◆ **Work item**
Wherever the word "computer" appears in a line of the data, that line should be copied.

Data excerpts:
+ + +

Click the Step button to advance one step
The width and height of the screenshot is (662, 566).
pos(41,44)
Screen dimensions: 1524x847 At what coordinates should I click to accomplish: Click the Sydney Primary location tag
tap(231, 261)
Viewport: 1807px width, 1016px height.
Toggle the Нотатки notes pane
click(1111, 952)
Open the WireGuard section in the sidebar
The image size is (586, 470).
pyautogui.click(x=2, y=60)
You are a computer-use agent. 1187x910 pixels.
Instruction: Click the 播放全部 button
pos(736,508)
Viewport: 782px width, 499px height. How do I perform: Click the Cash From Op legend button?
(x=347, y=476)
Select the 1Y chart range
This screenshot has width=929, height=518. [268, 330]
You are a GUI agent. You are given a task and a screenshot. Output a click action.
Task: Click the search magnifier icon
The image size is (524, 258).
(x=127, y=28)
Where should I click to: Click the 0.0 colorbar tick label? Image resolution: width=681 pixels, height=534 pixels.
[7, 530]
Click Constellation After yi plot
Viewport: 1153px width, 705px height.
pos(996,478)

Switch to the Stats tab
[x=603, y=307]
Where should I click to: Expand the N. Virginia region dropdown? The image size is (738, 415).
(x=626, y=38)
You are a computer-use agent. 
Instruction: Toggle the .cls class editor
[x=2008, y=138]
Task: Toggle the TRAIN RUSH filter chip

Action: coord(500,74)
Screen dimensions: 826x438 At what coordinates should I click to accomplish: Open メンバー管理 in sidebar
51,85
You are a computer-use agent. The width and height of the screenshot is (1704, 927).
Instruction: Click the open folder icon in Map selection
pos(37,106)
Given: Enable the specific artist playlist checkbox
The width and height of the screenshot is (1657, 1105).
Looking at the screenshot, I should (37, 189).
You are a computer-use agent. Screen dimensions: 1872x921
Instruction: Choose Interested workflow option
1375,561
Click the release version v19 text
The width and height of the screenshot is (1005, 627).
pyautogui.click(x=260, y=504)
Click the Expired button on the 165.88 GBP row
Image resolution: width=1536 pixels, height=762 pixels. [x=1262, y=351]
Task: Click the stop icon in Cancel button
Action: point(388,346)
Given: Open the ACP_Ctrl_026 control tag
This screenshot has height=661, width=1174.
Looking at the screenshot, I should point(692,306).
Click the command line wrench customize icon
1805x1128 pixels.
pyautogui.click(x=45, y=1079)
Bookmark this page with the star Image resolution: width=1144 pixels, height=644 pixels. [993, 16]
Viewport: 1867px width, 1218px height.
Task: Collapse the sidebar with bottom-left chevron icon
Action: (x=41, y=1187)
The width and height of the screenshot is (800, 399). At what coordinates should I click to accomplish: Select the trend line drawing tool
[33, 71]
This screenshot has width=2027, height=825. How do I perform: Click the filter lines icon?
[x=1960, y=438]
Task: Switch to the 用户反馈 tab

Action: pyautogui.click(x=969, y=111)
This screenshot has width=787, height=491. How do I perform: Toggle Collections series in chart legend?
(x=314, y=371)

+ + +

◆ **Exercise response**
You are a computer-use agent. 1187x910 pixels.
You are a computer-use agent. 
You are a computer-use agent. The width and height of the screenshot is (1704, 927).
You are a computer-use agent. Screen dimensions: 1872x921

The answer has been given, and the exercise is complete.